───── Document text ─────

A study of the knowledge base requirements for passing an elementary science test
Our long-term interest is in machines that contain large amounts of general and scientific knowledge, stored in a "computable" form that supports reasoning and explanation. As a medium-term focus for this, our goal is to have the computer pass a fourth-grade science test, anticipating that much of the required knowledge will need to be acquired semi-automatically. This paper presents the first step towards this goal, namely a blueprint of the knowledge requirements for an early science exam, and a brief description of the resources, methods, and challenges involved in the semi-automatic acquisition of that knowledge. The result of our analysis suggests that as well as fact extraction from text and statistically driven rule extraction, three other styles of automatic knowledge base construction (AKBC) would be useful: acquiring definitional knowledge, direct 'reading' of rules from texts that state them, and, given a particular representational framework (e.g., qualitative reasoning), acquisition of specific instances of those models from text (e..g, specific qualitative models).
There has been substantial advances in knowledge extraction technology in recent years, e.g., ontology learning  , fact extraction [3, 16] , and the creation of proposition stores  . Our interest is in pulling these various techniques and resources together, and extending them where necessary, in order to perform a specific task, namely passing a fourth grade science test. The test provides a clear and easily measurable performance task to ensure that the acquired knowledge is useful, i.e., to connect the techniques of knowledge extraction with a particular use case. In addition, fourth grade science poses a variety of challenges in simple, commonsense knowledge and reasoning, challenges that any intelligent system would be expected to overcome; thus we are also interested in whether existing AKBC techniques are adequate for this challenge, and if not, where the gaps are.

───── Extracted information ─────

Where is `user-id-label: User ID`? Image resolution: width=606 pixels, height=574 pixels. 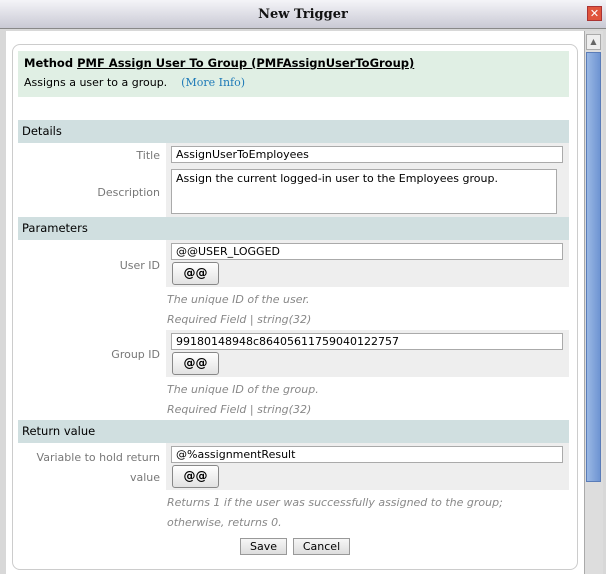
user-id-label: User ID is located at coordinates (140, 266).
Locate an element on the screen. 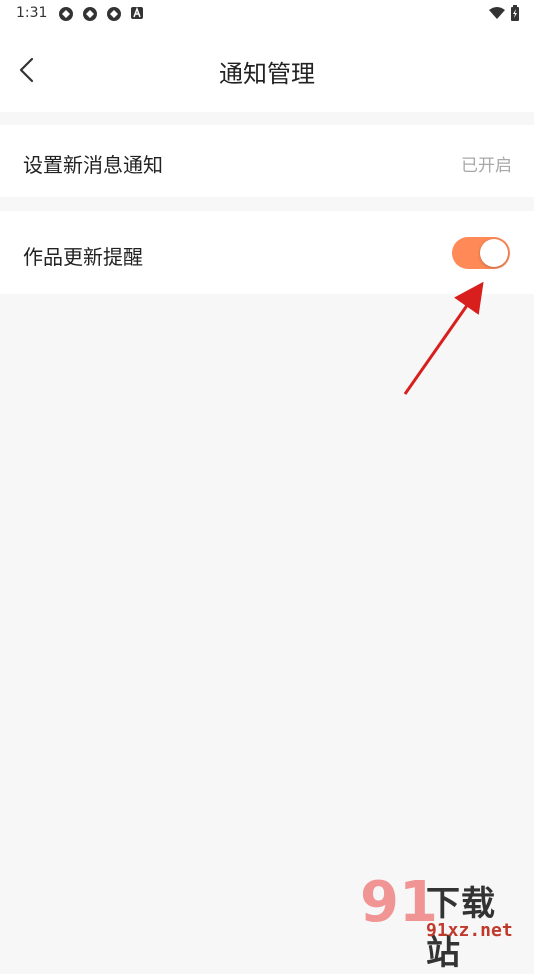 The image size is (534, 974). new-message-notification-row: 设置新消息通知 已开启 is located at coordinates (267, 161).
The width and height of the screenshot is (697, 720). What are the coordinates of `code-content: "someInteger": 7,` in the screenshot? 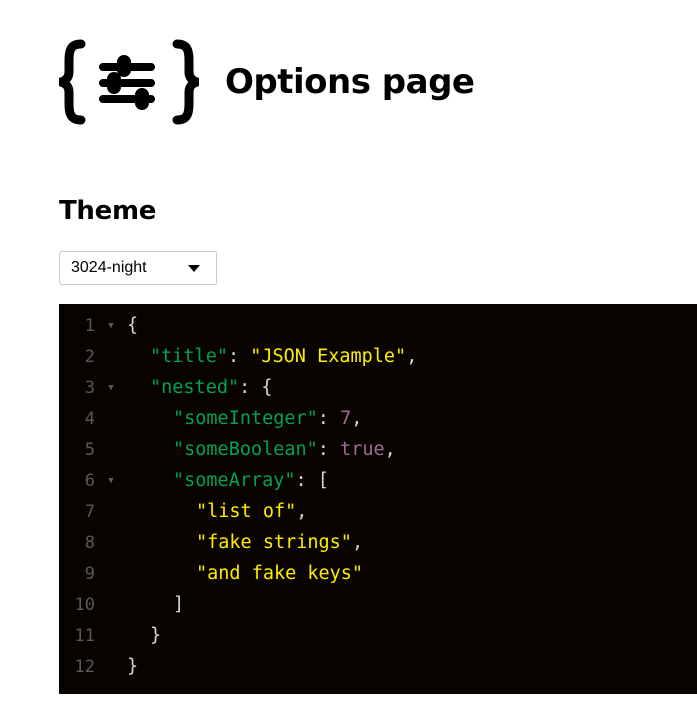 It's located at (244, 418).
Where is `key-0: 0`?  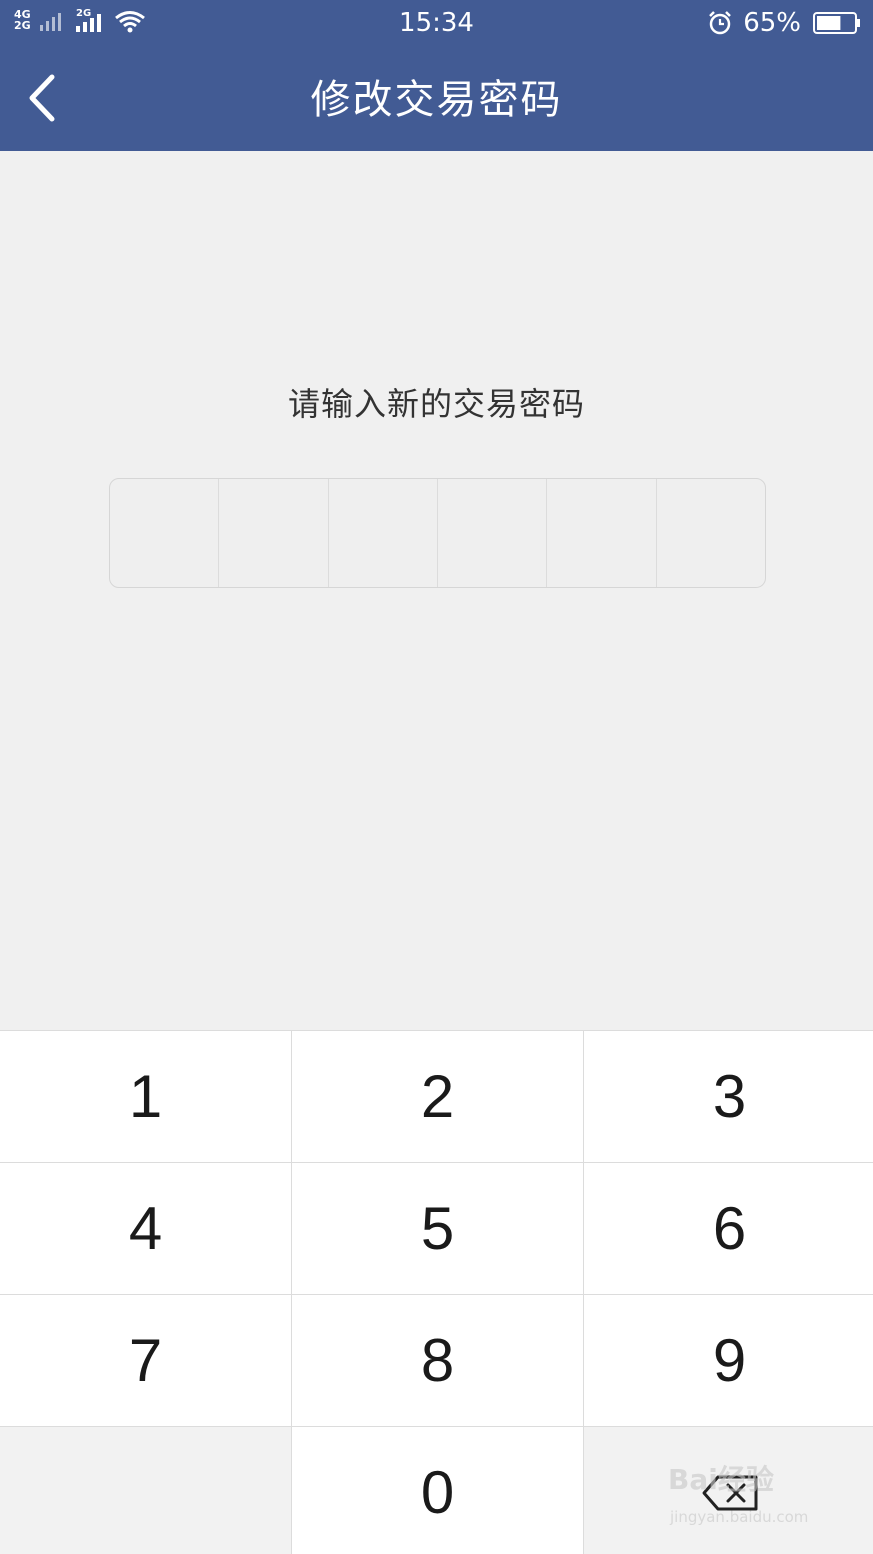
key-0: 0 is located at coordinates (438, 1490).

─────
───── Extracted information ─────

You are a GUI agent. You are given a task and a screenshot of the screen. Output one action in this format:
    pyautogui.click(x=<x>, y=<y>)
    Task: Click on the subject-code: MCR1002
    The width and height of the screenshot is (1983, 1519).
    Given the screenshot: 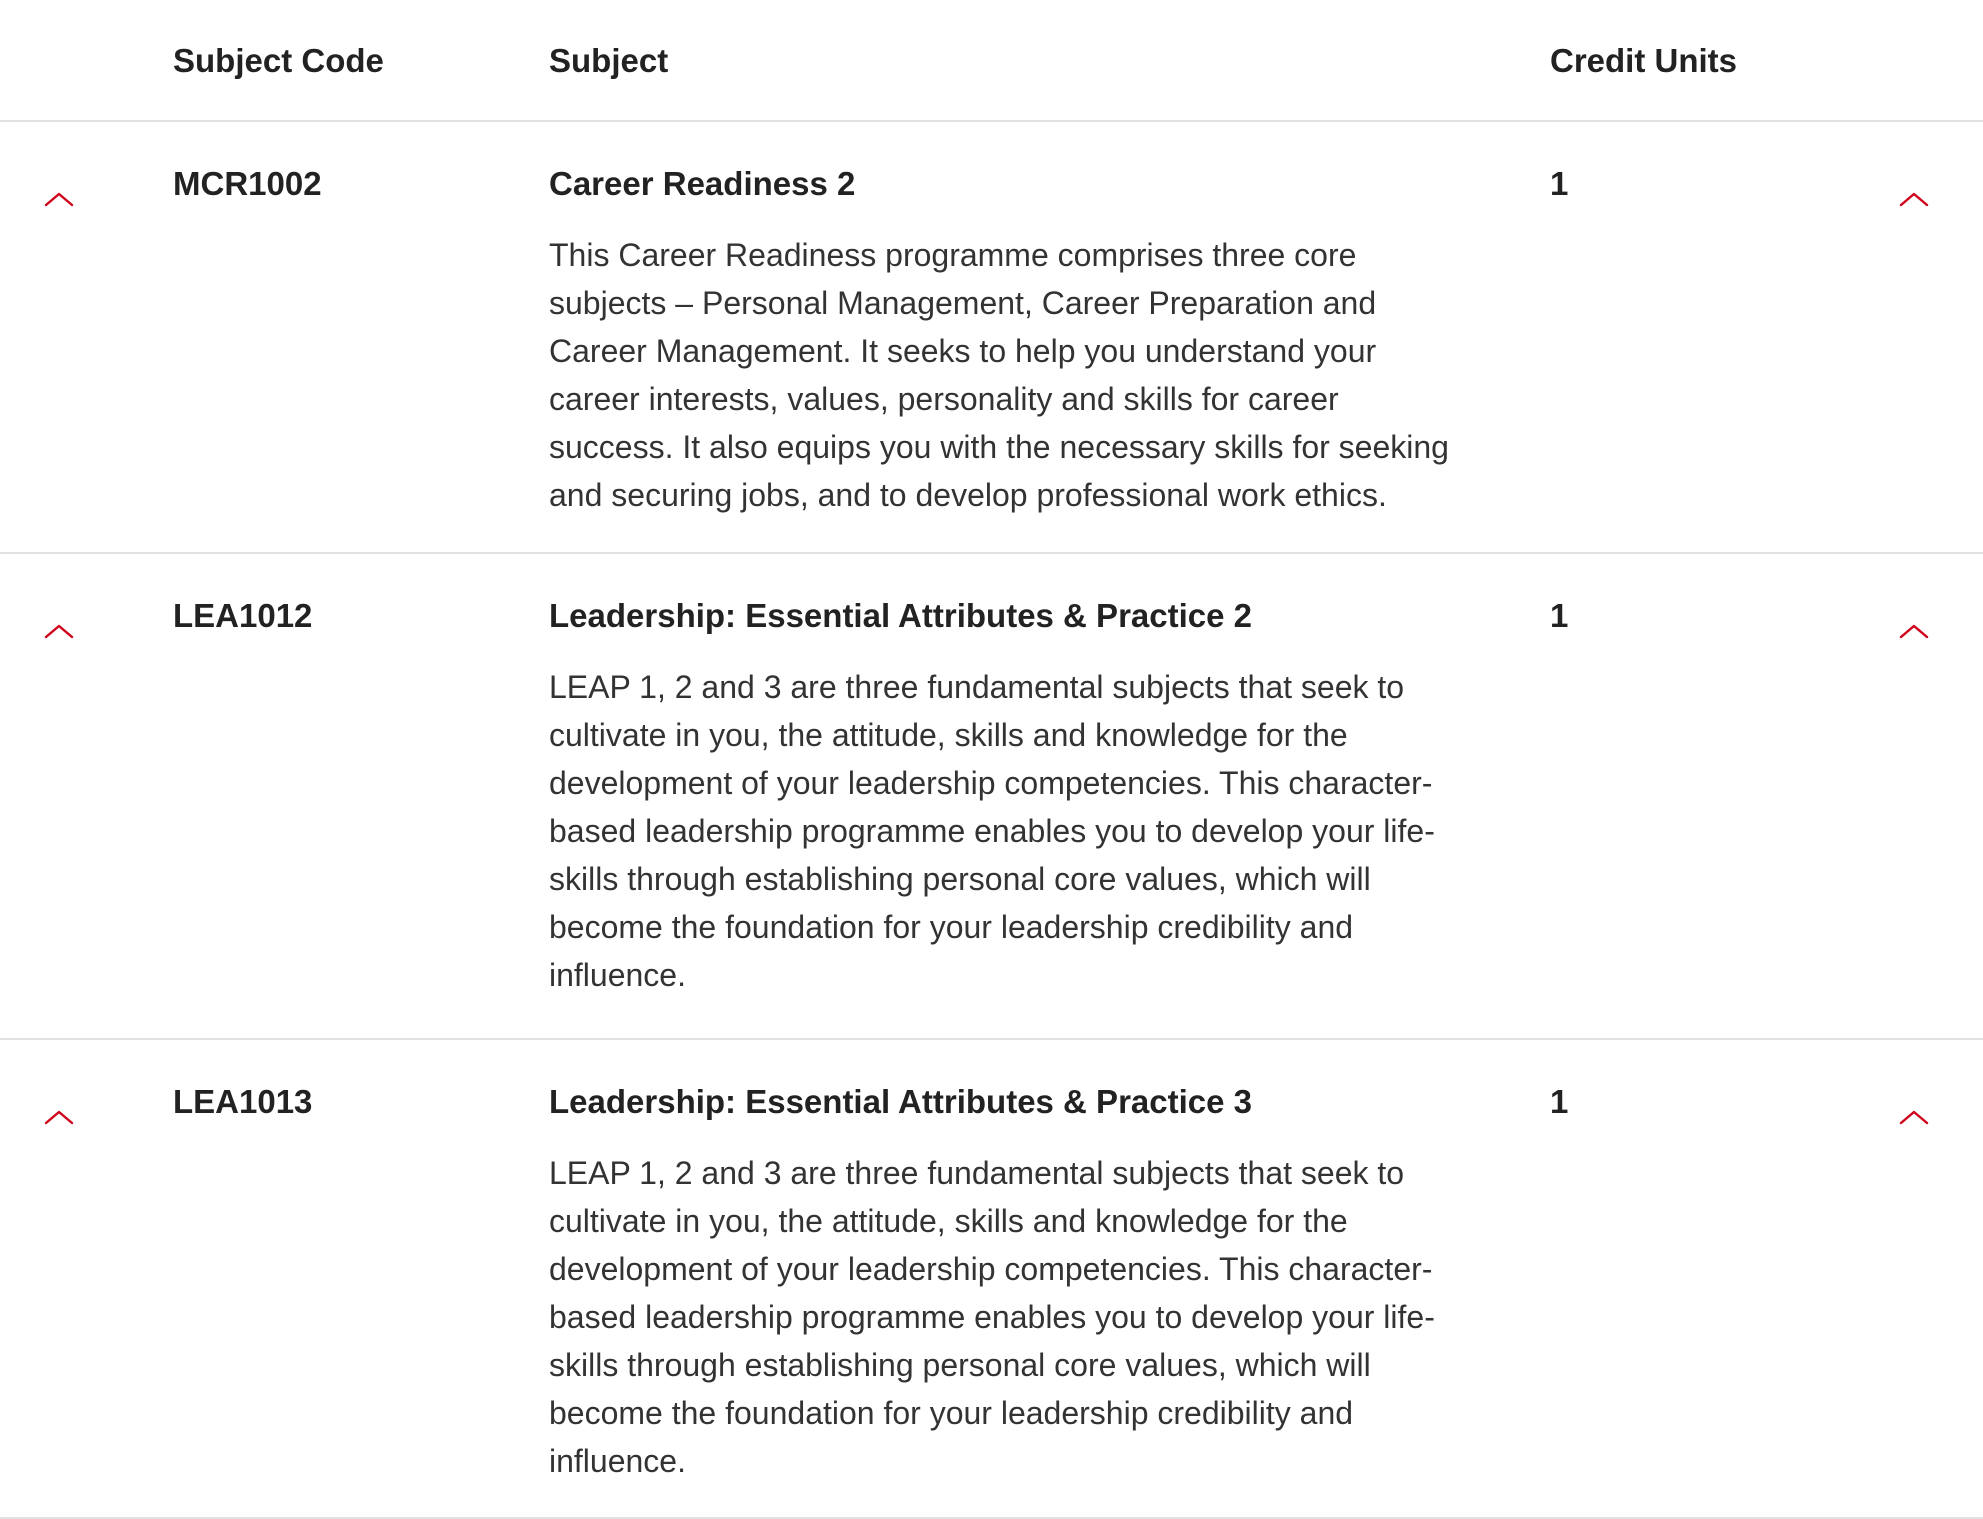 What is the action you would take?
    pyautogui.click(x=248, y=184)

─────
───── Extracted information ─────

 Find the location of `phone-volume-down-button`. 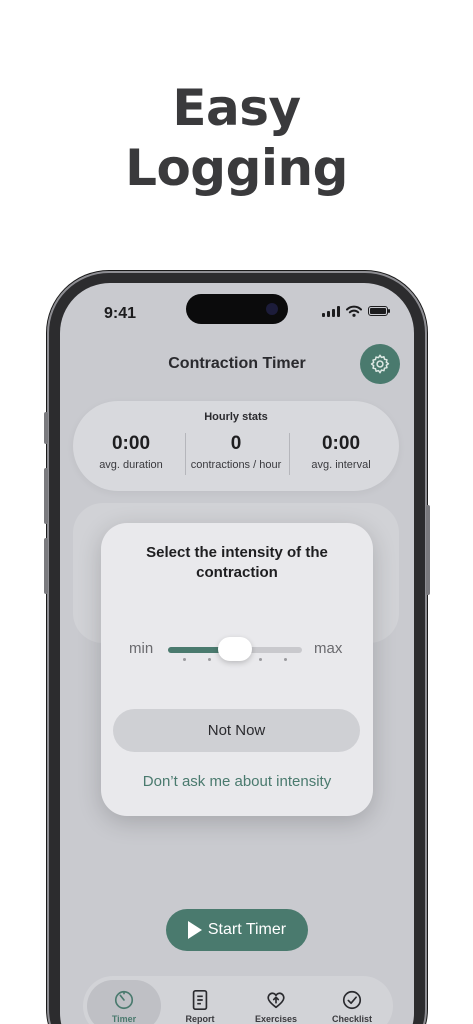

─────

= Action item A =
In the knowledge base paper, what text runs starting at "There has been" and ending at "the gaps are."? Extract that span word for word.
= Action item B =
Which recent advances in knowledge extraction technology does the knowledge base paper name as examples?
= Action item C =
Write what comes next in the paper on the knowledge needed to pass an elementary science test, picking up after its last sentence.

= Task output A =
There has been substantial advances in knowledge extraction technology in recent years, e.g., ontology learning  , fact extraction [3, 16] , and the creation of proposition stores  . Our interest is in pulling these various techniques and resources together, and extending them where necessary, in order to perform a specific task, namely passing a fourth grade science test. The test provides a clear and easily measurable performance task to ensure that the acquired knowledge is useful, i.e., to connect the techniques of knowledge extraction with a particular use case. In addition, fourth grade science poses a variety of challenges in simple, commonsense knowledge and reasoning, challenges that any intelligent system would be expected to overcome; thus we are also interested in whether existing AKBC techniques are adequate for this challenge, and if not, where the gaps are.

= Task output B =
- Ontology learning
- Fact extraction
- The creation of proposition stores

= Task output C =
This project is only in its preliminary stages, and so this paper presents just the first step of this endeavor, namely an analysis of a particular fourth grade test (the New York Regents Science Test) and its knowledge requirements, and an analysis of how well current AKBC methods can meet those requirements.
2. Overall Architecture
Before describing the analysis, we briefly describe the system that we are building, currently existing as a partial prototype. As shown in Figure 1 , there are three main components: question interpretation, reasoning, and a library of knowledge resources:
Question interpretation: As we will describe, there are a variety of question types, requiring a variety of solution strategies (problem-solving methods, PSMs). The role of the question interpretation component is to identify and instantiate the appropriate PSM to use, using evidence from a combination of NLP techniques (syntactic parsing, matching with question patterns, and keywords). Currently we have a small catalog of 12 PSMs for different question types (e.g., what-is-a-x, find-a-value, how-many, similarity/differences, how/why, etc.). Reasoning: Rather than a universal reasoning engine, the architecture contains several reasoning modules, each capable of answering certain classes of questions with varying degrees of reliability. During question-answering, the selected PSM calls the appropriate module(s) to answer its various subgoals.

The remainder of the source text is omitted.